In this issue (Letters, page 4), Linda Chavez and John J. Miller seek to drive a wedge between NR and our economics analyst, Ed Rubenstein, by suggesting that he shares their view that immigration reduces inflation. Alas, they commit an elementary confusion between inflation and inflationary pressures of which Mr. Rubenstein, a staunch monetarist, was not guilty. When wages outstrip productivity (an inflationary pressure), the Fed has a choice: it can either do nothing and watch unemployment rise, or reduce the value of the wage hike by increasing the money supply (inflation). Immigration certainly works to remove this painful dilemma from the Fed -- but at the cost of producing the secondary effects directly. By increasing the supply of labor, immigration either reduces wages, or displaces existing workers, or a little of both. Naturally, anything that cuts wages and hikes unemployment will also tend to reduce inflationary pressures. Perhaps Miss Chavez and Mr. Miller favor other policies that will produce these desirable results. As for their general complaint about NR on immigration, we will happily say something good about them when they produce a good argument.


Inhaling: Gold, Mike McCurry. Silver, George Stephanopoulos. Bronze, Bill Clinton.


NR apologizes for its mistaken assertion two issues ago that General Sherman destroyed the Virginia Military Institute, when, in fact, he was preparing for urban renewal in Atlanta. We were misled by a professor of history teaching at VMI, who must have been confused by the spirit of General Sherman now at work in Lexington, Virginia. We also regret that our contents page incorrectly advertises Karina Rollins's interview with Libertarian presidential candidate Harry Browne, which will appear in our next issue. Instead, we run Andrew Stuttaford's article on candidates for cryonics on that page.

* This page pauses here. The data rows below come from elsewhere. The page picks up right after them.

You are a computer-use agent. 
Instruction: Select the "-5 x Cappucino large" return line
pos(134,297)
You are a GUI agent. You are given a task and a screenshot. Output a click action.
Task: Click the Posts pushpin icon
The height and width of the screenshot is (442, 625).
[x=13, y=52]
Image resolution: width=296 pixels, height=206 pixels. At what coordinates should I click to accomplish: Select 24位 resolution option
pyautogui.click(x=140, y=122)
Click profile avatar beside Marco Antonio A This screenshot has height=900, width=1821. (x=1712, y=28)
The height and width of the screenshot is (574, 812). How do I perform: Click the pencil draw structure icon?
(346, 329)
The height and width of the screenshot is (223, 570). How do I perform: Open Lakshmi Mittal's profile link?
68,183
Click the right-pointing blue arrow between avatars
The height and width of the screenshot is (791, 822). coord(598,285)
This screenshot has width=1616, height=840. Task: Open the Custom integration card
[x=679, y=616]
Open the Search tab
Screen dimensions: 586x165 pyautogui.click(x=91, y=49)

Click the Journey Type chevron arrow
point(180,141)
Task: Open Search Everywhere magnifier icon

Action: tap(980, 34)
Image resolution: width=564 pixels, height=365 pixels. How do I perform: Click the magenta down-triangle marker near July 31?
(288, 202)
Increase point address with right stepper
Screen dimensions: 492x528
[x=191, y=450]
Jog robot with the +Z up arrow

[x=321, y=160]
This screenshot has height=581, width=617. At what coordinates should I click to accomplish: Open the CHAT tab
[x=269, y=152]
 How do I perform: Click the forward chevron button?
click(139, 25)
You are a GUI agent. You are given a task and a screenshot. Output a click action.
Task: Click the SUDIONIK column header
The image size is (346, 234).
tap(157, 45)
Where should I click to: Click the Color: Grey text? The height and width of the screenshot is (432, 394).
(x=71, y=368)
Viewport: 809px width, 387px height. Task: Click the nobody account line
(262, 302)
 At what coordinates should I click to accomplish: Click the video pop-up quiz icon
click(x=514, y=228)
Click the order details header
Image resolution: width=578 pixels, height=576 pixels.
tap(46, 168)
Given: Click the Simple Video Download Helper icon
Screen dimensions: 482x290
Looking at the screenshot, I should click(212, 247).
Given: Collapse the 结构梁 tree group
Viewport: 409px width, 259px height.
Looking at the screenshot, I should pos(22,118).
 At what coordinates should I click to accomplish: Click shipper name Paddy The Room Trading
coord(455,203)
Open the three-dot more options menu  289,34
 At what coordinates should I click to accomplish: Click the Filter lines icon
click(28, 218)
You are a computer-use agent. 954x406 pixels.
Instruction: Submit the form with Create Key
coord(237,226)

Bimbothalon finals: Gold, Gennifer Flowers. Silver, that mummy. Bronze, the Marriott Hotel. Disqualified, Paula Jones.


Word 7.0, the fancy Windows '95 version of Microsoft's popular word processor, has a partisan spellchecker. It recognizes the names Kennedy, Johnson, Carter, and Clinton, but not Nixon (for which it offers to substitute ``Nikon'') or Reagan (``regain,'' ``reign''). Either Bill Gates favors Democrats, or he appreciates that conservatives don't need spellcheckers.


As the Hague Tribunal tries to hale Serbian war criminals before the bar of justice, the world should remember 1) that there are also Muslim and Croat thugs who are being (or should be) pursued; and 2) that most Serbs in the former Yugoslavia have been bystanders of its chaos. The Bosnian agony is the work of former Communist politicians and ideologues, willing to use communal hatreds in order to gain or hold power. And lest we feel too complacent, this is a feature of multi-ethnic regimes with no commonly acknowledged source of authority.


Dr. Jack K. Death presented some of his weird philosophy to the National Press Club, discoursing on Christ ``dying for three or four days'' with all those nails through Him, ugly, ugly. How much more ``dignified'' it would have been, he ventured, ``had Christ died in my van.'' He does, Jack, every time.